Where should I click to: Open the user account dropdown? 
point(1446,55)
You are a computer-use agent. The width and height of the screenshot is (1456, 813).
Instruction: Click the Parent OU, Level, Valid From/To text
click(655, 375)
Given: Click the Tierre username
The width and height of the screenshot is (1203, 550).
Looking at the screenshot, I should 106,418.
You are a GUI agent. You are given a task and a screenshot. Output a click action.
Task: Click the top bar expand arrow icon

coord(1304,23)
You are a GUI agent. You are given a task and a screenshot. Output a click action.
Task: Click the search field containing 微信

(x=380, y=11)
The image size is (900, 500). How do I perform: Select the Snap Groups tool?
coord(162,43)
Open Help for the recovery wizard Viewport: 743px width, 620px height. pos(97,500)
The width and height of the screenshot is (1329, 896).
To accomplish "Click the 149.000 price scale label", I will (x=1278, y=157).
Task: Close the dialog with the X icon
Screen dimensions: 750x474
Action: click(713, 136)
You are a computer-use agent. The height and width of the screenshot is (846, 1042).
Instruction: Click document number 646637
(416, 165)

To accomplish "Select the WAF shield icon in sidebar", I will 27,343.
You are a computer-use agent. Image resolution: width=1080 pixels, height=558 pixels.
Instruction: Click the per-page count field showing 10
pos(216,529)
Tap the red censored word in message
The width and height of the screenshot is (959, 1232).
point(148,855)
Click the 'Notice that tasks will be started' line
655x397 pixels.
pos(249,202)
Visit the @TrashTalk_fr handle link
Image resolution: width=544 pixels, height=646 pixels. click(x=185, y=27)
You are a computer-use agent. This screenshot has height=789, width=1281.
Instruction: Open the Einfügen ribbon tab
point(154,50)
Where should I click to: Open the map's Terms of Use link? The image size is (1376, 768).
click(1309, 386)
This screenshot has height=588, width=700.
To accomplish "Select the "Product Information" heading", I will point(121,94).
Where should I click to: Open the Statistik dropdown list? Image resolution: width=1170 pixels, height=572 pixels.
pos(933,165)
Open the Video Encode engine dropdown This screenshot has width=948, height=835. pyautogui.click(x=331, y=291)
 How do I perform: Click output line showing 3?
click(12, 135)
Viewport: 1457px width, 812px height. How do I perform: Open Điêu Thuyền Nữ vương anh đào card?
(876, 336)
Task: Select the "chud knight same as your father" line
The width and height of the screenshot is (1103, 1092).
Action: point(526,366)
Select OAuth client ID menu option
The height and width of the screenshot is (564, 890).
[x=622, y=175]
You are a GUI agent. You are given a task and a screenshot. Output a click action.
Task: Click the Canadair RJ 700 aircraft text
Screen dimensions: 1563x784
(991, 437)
------------------------------
▶ _Given exercise_: Write these lines out again with "computer-use agent" switched to "GUI assistant" everywhere it occurs. Leave everything else unchanged.

▶ _Final result_:
Where should I click to: Open the user account dropdown? 
point(1446,55)
You are a GUI assistant. The width and height of the screenshot is (1456, 813).
Instruction: Click the Parent OU, Level, Valid From/To text
click(655, 375)
Given: Click the Tierre username
The width and height of the screenshot is (1203, 550).
Looking at the screenshot, I should 106,418.
You are a GUI agent. You are given a task and a screenshot. Output a click action.
Task: Click the top bar expand arrow icon

coord(1304,23)
You are a GUI agent. You are given a task and a screenshot. Output a click action.
Task: Click the search field containing 微信

(x=380, y=11)
The image size is (900, 500). How do I perform: Select the Snap Groups tool?
coord(162,43)
Open Help for the recovery wizard Viewport: 743px width, 620px height. pos(97,500)
The width and height of the screenshot is (1329, 896).
To accomplish "Click the 149.000 price scale label", I will (x=1278, y=157).
Task: Close the dialog with the X icon
Screen dimensions: 750x474
Action: click(713, 136)
You are a GUI assistant. The height and width of the screenshot is (846, 1042).
Instruction: Click document number 646637
(416, 165)

To accomplish "Select the WAF shield icon in sidebar", I will 27,343.
You are a GUI assistant. Image resolution: width=1080 pixels, height=558 pixels.
Instruction: Click the per-page count field showing 10
pos(216,529)
Tap the red censored word in message
The width and height of the screenshot is (959, 1232).
point(148,855)
Click the 'Notice that tasks will be started' line
655x397 pixels.
pos(249,202)
Visit the @TrashTalk_fr handle link
Image resolution: width=544 pixels, height=646 pixels. click(x=185, y=27)
You are a GUI assistant. This screenshot has height=789, width=1281.
Instruction: Open the Einfügen ribbon tab
point(154,50)
Where should I click to: Open the map's Terms of Use link? The image size is (1376, 768).
click(1309, 386)
This screenshot has height=588, width=700.
To accomplish "Select the "Product Information" heading", I will point(121,94).
Where should I click to: Open the Statistik dropdown list? Image resolution: width=1170 pixels, height=572 pixels.
pos(933,165)
Open the Video Encode engine dropdown This screenshot has width=948, height=835. pyautogui.click(x=331, y=291)
 How do I perform: Click output line showing 3?
click(12, 135)
Viewport: 1457px width, 812px height. How do I perform: Open Điêu Thuyền Nữ vương anh đào card?
(876, 336)
Task: Select the "chud knight same as your father" line
The width and height of the screenshot is (1103, 1092).
Action: point(526,366)
Select OAuth client ID menu option
The height and width of the screenshot is (564, 890).
[x=622, y=175]
You are a GUI agent. You are given a task and a screenshot. Output a click action.
Task: Click the Canadair RJ 700 aircraft text
Screen dimensions: 1563x784
(991, 437)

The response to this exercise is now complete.